Филиппыч постоял, послушал, потом сказал, что это чересчур даже для него, и пошел по залу прояснять ситуацию. Цыпа слышал, как профессор рассуждал о гражданских правах, но не отвлекался от «квиновской» партии и собственных мыслей, в которых он стал выдающимся музыкальным критиком и уже был приглашен в телепередачу «Акулы пера», осталось только придумать яркий псевдоним, потому что с фамилией Цыпердюк не то что в акулы, в камбалы не берут.
Наконец явился Орлов. Капитан, не скрывая, носил на поясе рядом с кобурой здоровенный сотовый телефон, так что, в принципе, первым следовало бы оформить его и задать вопрос: «Откуда дровишки, дядя?» Но такие глупости, очевидно, приходили в голову исключительно Цыпе, остальным радиотелефон на поясе у милиционера внушал ужас.
Подошел Филиппыч, закрыл пианино и уселся сверху, чтобы гарантированно избежать Цыпиных неумелых пассажей. Орлов оглядел актовый зал, поморщился, отметив взглядом неработающие лампочки под потолком, и неожиданно начал хлопать в ладоши.
– Он че, на бис нас зовет? – шепотом обозначил Цыпа свое игривое настроение.
Орлов наконец прекратил персональную овацию и приступил к делу:
– Так, бродяги, але! Всем слышно? Значит, хватит, поцаревали, пора вас легализовывать, родные.

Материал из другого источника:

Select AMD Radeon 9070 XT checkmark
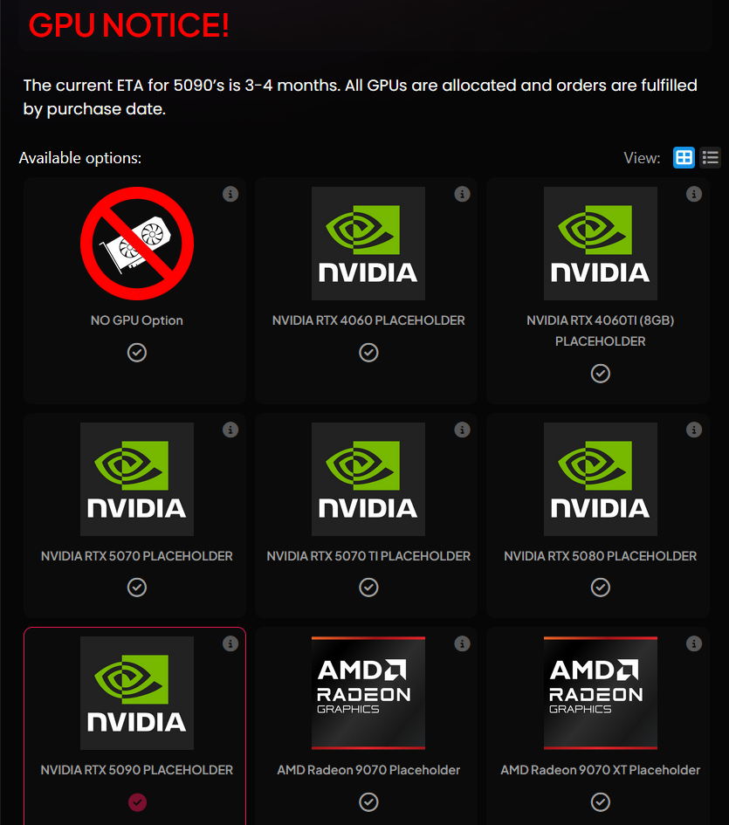Image resolution: width=729 pixels, height=825 pixels. click(601, 801)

Барыги молчали, Орлов еще раз окинул всех взглядом и продолжил:
– Значит, было бы куда вас садить, вы бы все уже сидели, ясно? Потому что налоги надо платить, и не те, шо вы подумали, а нормальные.
Во как.
– Значит, теперь стоять на базаре можно только с книгами.
Цыпа тихонько засмеялся и толкнул профессора локтем:
– Слышь, ты понял, книги. Те, шо я думаю?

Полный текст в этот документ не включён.